Excluding pictures, retype exactly the lines from the one with "Task: Click the APY label on Capital One card" through the end of the records that follow.
☆ ☆ ☆ ☆ ☆ ☆ ☆
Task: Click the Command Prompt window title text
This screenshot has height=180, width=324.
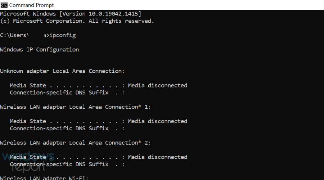Action: pos(32,5)
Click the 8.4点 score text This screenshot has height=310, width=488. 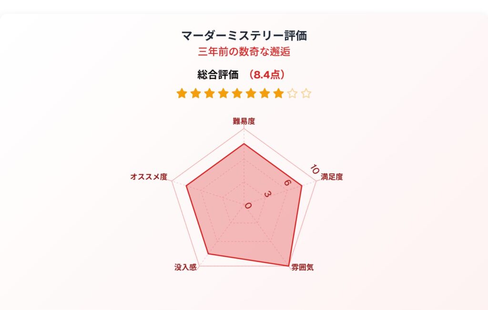click(x=267, y=75)
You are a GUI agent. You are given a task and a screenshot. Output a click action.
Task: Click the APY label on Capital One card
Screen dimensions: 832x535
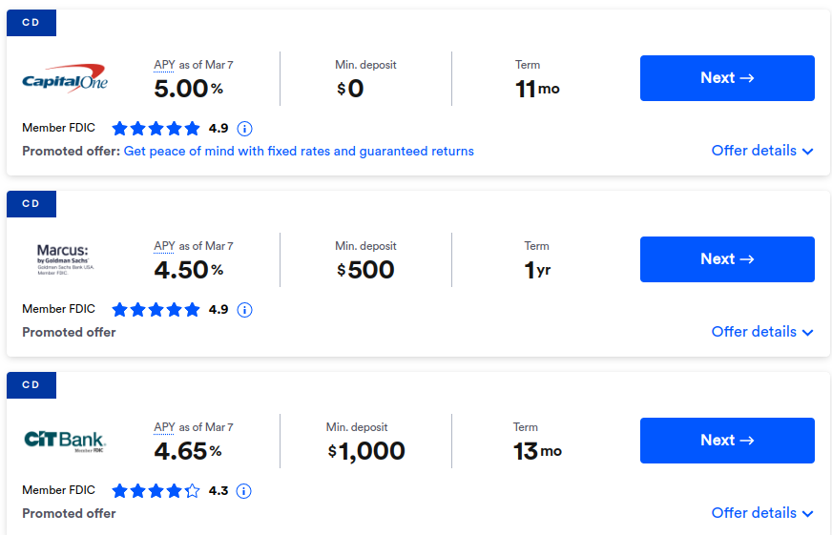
☆ ☆ ☆ ☆ ☆ ☆ ☆
* **Your solution**
Task: Click the APY label on Capital One card
Screen dimensions: 832x535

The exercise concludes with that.